«Le 30 M$ pour les CPE, une goutte d'eau dans l'océan» -Mario Boucher

Sylvain Lamarre sylvain.lamarre@tc.tc
Publié le 23 novembre 2016

Mario Boucher aurait aimé que le gouvernement soit plus généreux.

©TC Media Archives

GARDERIE. Mario Boucher, directeur général du regroupement des centres de la petite enfance (CPE) Laval-Laurentides, trouve la subvention insuffissante.

Le ministre de la Famille, Sébastien Proulx, a annoncé le 21 novembre qu'il ajoutera 30 M$ afin de soutenir la qualité des services de garde éducatifs à l'enfance.

«On ne crachera pas sur cette subvention, mais c'est une goutte d'eau dans l'océan, affirme-t-il sans détour. Un CPE me disait que ça représentait un montant de 6000 $, alors que le gouvernement a coupé 12 000 $ pour ce seul établissement.»

«Les coupures dans le réseau des garderies a commencé sous le règne de Jean Charest. Depuis ce temps, les subventions sont sur une pente descendante. Le milieu pense que ce n'est pas assez, la barre pourrait être plus haute», insiste-t-il.

L’annonce a été bien accueillie par l’Association québécoise des centres de la petite enfance (CPE), qui considère aussi que la somme allouée est insuffisante.

Achat de matériel éducatif

De ce montant, 28 M$ seront destinés aux CPE et aux garderies subventionnés pour l’achat de matériel éducatif ou récréatif et l’organisation de sorties ou d’activités culturelles (100 $ par enfant). Par ailleurs, 40 $ par enfant iront à la formation du personnel.

Deux millions de dollars sont réservés aux garderies en milieu familial. Ils permettront de lancer un appel de projets à l’intention des bureaux coordonnateurs, pour améliorer la qualité des services éducatifs donnés par ces garderies.

Besoins

Après la médecine à deux vitesses, M. Boucher constate que le gouvernement Couillard offre maintenant des services de garde à deux vitesses.

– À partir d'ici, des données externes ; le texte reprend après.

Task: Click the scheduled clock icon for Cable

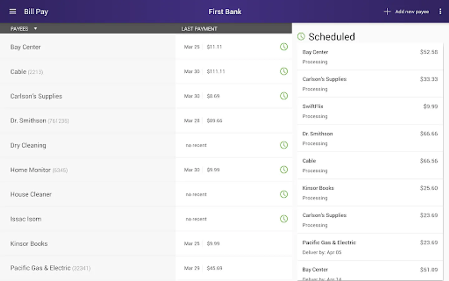Action: click(x=284, y=71)
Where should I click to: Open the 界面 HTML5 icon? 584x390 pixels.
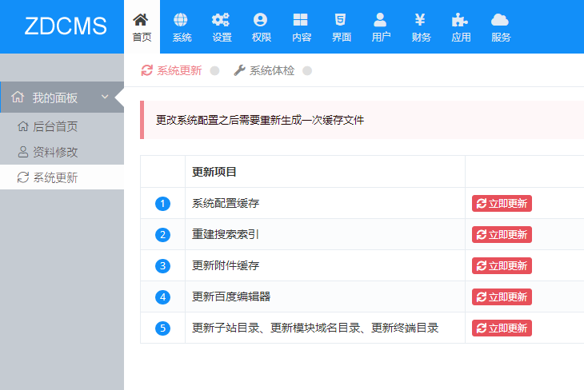(x=341, y=26)
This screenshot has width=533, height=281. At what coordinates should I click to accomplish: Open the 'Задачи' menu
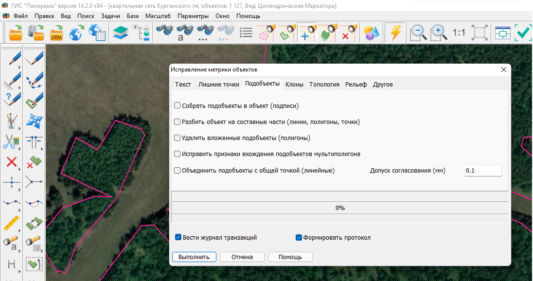coord(110,16)
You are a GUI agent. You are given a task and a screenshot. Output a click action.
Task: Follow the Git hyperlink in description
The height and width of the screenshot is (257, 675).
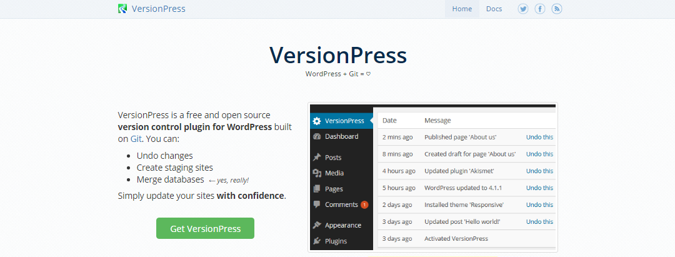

«Avec le crédit d'impôt offert aux parents d'enfants en garderie privée, ça devient plus avantageux que les garderies subventionnées. Ce gouvernement de médecins a mis un diachylon sur une plaie énorme», déplore-t-il.

Selon M. Boucher, les besoins du milieu sont criants. Il y a de plus en plus de CPE à risque. «Le gouvernement nous oblige à faire des opérations pas toujours plaisantes. On parle de plus en plus de fusions et de regroupements de CPE. Ces derniers deviennent alors plus viables», termine Mario Boucher.